Dozens of East Hampton Town residents joined town planners, outside consultants, and assorted town officials for an open meeting regarding the long-term approach to the area known as the Springs corridor.
The corridor is somewhat triangular, starting where North Main Street forks into Springs Fireplace Road and Three Mile Harbor Hog Creek Road, which forms the western border of the corridor. The northern border is Abrahams Path, with the eastern border being Accabonac Road south to Floyd Street, then west to Springs Fireplace Road, and south to the fork in the road at North Main Street.
The meeting at the East Hampton Library February 27 began with presentations by outside consultants Ray DiBiase of the engineering firm L.K. McLean Associates, PC; Peter Flinker of Dodson & Flinker; and Lisa Liquori, a former head of the town’s planning department, who has been shepherding a series of hamlet studies conducted by the town over the past couple of years.
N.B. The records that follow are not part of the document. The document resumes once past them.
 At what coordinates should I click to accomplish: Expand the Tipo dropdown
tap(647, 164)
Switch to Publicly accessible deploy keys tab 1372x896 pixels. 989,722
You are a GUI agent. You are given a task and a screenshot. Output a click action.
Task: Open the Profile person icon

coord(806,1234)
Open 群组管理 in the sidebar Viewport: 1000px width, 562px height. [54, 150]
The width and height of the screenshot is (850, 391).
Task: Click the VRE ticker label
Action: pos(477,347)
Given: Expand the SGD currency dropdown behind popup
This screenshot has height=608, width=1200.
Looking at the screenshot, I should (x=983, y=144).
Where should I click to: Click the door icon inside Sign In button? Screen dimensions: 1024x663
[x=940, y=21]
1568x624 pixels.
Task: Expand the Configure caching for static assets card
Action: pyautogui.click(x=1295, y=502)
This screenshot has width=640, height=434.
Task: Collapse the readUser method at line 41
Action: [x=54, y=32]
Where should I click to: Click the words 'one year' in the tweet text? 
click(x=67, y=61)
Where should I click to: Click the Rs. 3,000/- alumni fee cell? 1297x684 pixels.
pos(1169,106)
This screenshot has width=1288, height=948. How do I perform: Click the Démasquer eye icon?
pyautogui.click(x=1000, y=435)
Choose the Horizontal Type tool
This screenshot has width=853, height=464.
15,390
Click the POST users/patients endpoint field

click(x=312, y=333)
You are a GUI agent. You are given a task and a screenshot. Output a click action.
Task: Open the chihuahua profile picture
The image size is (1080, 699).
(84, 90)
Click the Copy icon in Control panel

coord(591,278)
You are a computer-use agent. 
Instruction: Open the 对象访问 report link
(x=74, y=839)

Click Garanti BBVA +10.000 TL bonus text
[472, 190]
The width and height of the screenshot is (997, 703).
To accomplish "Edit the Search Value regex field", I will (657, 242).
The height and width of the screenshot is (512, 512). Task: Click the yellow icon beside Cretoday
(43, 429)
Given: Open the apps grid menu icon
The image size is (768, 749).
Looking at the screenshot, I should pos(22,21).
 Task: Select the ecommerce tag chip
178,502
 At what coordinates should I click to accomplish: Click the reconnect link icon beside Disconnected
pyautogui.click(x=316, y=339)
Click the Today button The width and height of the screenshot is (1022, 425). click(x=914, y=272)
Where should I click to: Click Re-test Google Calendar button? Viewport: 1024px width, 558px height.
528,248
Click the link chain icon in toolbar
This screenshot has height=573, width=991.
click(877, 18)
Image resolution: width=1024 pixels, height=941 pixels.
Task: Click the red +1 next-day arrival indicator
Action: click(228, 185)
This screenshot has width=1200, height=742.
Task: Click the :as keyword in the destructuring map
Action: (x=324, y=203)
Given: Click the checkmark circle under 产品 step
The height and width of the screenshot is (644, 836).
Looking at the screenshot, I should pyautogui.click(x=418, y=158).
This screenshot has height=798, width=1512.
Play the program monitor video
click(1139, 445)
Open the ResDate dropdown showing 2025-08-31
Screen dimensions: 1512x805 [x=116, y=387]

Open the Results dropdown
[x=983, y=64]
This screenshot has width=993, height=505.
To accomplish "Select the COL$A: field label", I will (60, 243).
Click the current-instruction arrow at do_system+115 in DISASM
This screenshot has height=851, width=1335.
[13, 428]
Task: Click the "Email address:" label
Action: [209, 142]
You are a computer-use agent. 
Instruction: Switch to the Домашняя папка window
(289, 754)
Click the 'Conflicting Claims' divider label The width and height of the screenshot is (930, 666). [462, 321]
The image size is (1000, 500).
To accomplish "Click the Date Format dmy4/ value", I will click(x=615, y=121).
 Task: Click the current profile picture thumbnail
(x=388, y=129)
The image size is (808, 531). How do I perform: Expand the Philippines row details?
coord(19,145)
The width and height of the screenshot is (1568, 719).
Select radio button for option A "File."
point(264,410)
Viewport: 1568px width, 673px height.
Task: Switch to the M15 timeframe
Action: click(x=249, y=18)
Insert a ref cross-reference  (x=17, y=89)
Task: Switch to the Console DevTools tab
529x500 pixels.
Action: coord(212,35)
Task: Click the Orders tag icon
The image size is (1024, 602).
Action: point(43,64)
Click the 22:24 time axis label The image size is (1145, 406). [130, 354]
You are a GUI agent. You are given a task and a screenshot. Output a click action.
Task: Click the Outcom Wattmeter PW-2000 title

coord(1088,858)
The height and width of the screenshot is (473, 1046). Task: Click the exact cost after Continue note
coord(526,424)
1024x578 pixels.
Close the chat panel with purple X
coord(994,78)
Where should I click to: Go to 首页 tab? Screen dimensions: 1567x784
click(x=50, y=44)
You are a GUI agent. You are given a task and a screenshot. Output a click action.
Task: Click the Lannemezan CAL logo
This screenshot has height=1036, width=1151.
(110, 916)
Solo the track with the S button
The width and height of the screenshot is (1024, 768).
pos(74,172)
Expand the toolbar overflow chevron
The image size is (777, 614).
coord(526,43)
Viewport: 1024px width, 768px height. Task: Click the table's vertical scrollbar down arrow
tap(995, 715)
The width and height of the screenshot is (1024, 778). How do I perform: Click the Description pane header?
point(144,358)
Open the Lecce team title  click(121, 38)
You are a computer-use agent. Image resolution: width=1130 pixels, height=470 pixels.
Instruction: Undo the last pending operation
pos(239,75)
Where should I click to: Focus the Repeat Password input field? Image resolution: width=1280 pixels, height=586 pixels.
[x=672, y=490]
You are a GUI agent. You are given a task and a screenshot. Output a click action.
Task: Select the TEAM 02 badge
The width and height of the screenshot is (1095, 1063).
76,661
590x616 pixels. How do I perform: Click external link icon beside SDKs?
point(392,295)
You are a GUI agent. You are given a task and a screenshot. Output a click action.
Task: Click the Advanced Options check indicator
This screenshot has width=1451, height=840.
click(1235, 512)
One major change on the horizon involves the intersection where North Main Street forks to the north, becoming both Springs Fireplace Road and Three Mile Harbor Road. DiBiase led that discussion during his initial presentation.
Currently, he said, traffic headed south on Springs Fireplace Road comes to a halt at the intersection. For a driver to continue south onto North Main Street, he or she must cross traffic on Three Mile Harbor Road.
Making things more difficult for southbound drivers is that people often do not signal whether they are going to veer left onto Three Mile Harbor or right onto Springs Fireplace Road. Further exacerbating the issue, DiBiase said, some drivers, especially those unfamiliar with the intersection, will realize they meant to bear right onto Springs Fireplace Road, and will veer across the road at the last moment. During the summer, DiBiase said, this dangerous situation can cause southbound traffic to back up a good distance on Springs Fireplace Road as drivers wait.
The ideal solution, he said, would be a roundabout. The problem with that solution is that the land immediately to the north, a small portion of which would have to be included in the roundabout, is preserved land. To use that land, state legislation would be needed, which is not an easy task, DiBiase said.
Instead, the proposal the town is considering would create a triangular island that would force northbound drivers to choose which road they want sooner. The southbound Springs Fireplace Road drivers would turn right north of that island, which DiBiase said would be landscaped. Under the proposal, those drivers headed south on Springs Fireplace Road would only have to contend with those drivers headed up Three Mile Harbor Road.
When the coast is clear, the southbound drivers would turn into a lane separate from the southbound Three Mile Harbor Road traffic. Those two lanes would then merge into one.
While this proposal was given the most time during the initial presentation, all matters from traffic to pollution were, quite literally, put on the table. When the consultants finished their presentations, giant maps of the corridor were spread out on five tables in the Baldwin Room, each supplied with markers, with participants encouraged to demarcate their ideas and suggestions.
“Over 50 residents and property owners participated in the charrette identifying conflict points, elements in the corridor that need protection, as well as opportunities we need to explore,” said East Hampton Town Board member Kathee Burke-Gonzalez, who is overseeing the corridor planning process. “The more town officials and our consultants understand how this corridor functions for all of the different constituencies, the better and more actionable the final recommendations will be.”